WORK INSTRUCTION A:
Answer the following from the Luminaire transcript excerpt.
(i) Besides the input side, what side of things does Luminaire track?
(ii) What kind of drift has Luminaire been used to track?
(iii) How recently was the project open sourced, according to the speaker?
WORK INSTRUCTION B: Write the next part of the Luminaire transcript excerpt, picking up from its final sentence.

So in general, any anomaly detection tools are
(39:08):
designed to work as, like, detecting anomalies in the data.
Like, even internally, like, we have seen use cases where teams are using Luminaire to detect,
like, the different quality matrix relate related to modeling. That kind of
takes Luminair
just being like a data
quality tool rather than
(39:28):
from a data quality tool, like a tool that
monitors, like, a whole ML data on our products.
So, for example, like, we have teams who are using
this for tracking model drips
or any
changes in the code that might have introduced the bugs which have changed the out outcome of the model radically.
(39:50):
So
that's where Luminaire comes in. And not only Luminaire, that means tracking the input side of the thing, but also
tracking the output side of the thing. And, also, like, there are situation where Luminaire has been used as
tracking slow drift, where you see, like, models are going down model performance is going down for
(40:10):
some specific reason, some temporal change slow slow temporal change in the data, which cause, like, slow drift, not a steady jump or drop. So these are, like, some many interesting cases where we haven't seen anomaly detection tool being used, but
Lumina is being used in this case.
In terms of the external
(40:30):
users, it's been pretty recent that we open sourced the project.
So we have not, like, got much, like,
feedback from the outside world, like, how they have been benefited yet. That's where we are, like, trying to spread the word and
see if someone has used it and if they found anything. Yeah. That is something where we are happy to learn more from them as well.

INFORMATION:
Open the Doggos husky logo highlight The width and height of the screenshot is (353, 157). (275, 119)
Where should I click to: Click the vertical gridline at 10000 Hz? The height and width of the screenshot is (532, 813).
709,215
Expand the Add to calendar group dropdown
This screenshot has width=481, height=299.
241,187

TASK RESPONSE A:
(i) The output side.
(ii) Slow drift, where model performance goes down because of a slow temporal change in the data.
(iii) Pretty recently.

TASK RESPONSE B:
(40:53):
And in terms of your own experience of working on the Luminaire project
and using it internally for your own projects, what are some of the most interesting or unexpected or challenging lessons that you've learned in the process?
There are,
several aspect of answering this question. Like, first, from a system point of view, like,
as I discussed before, like, 1 of the challenges of dealing with
(41:17):
not only for an omnidirection problem, specifically for time series problems, it has, like,
temporal dependency. Like, time is itself a factor in it. So it is very important to understand this time factor not only from a statistical perspective, but also from a system perspective
because
that's where we
(41:37):
make sure, like, we are processing the right anomalies, and we are sending the optimal
number of alerts to the user.
So from the system perspective, it is very important to find the sweet spot of
scheduling the training process because
you want to train your model frequently,
but not too frequently that will increase,
(41:59):
cost of resources and but, also, like, you don't want to train it
very infrequently so that it creates like, start degrading the model.
And, also, we have a context
of model detail, like time to live, where
we publish a model
that comes with an expiry.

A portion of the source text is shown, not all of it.